When my king reaches the end of a game, on the other hand, I want him to be my king--a unique character that no other player has won with. I want my endgame screenshots to look different from everyone else's. And in those screenshots you should be able to tell something about how I played the game. Was I careful or daring? Did I rely on brains or brawn? Did I favor equipment or skills? What role-playing choices did I make along the way?

To me, some of the worst RPGs are closer to chess. Your "character" is just a gambit that you've moving across the screen, offering you no sense of connection or identity. These are essentially arcade games with a few nods to RPG mechanics. We've seen a million of them: Caverns of Freitag, Gateway to Apshai, Sword of Kadash, Sword of Fargoal. Even worse is when the game offers RPG-style inventory and leveling, but at fixed intervals along a linear plot, so that "character development" is just an illusion and everyone does reach the end the same as everyone else.

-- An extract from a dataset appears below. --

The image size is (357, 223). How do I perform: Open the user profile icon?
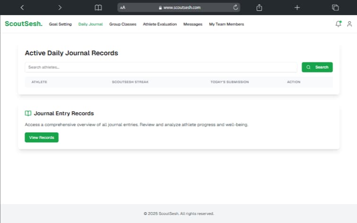click(x=349, y=24)
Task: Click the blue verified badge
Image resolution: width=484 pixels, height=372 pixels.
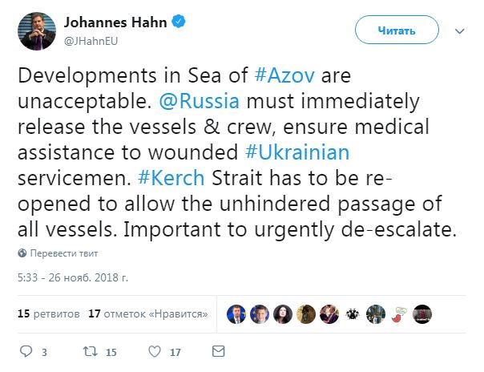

The best RPGs, however, offer plenty of opportunities to make your character your own:
           
  • Name
  • Selection of race, sex, alignment, and class
  • Attributes
  • Skills and talents
  • Inventories, especially those with multiple slots
  • NPC interaction, dialogue, and role-playing choices
  • Choice of what order in which to do quests and side-quests
  • Ability to grind, or not (only meaningful without artificially low level caps)
  • Customization of character appearance
  • Statistics, achievements, and trophies
               
The multiplication of these various factors means that many modern RPGs feature characters as unique as the humans who create them, finally achieving some of the sense of ownership and identification that tabletop RPGs allowed from the outset.
          
Every player may have had to do exactly what I did to win Ultima IV, but at least my name and the number of turns are unique.
         
Camelot is an early game, and thus not as advanced in the originality of its characters. But of the single-player PLATO games, it comes the furthest. When I play it, I do not feel as if I am feeding so many characters into a meat grinder, as I did with The Dungeon, The Game of Dungeons, and Orthanc. Its allowances for stealth, magic, and multiple fighting styles, paired with the strategic nature by which you must explore dungeon exploration, create as close to a unique experience as anything we're going to get for many years. If nothing else, the combination of items in the 13 inventory slots likely creates characters for each player that no one else has ever played.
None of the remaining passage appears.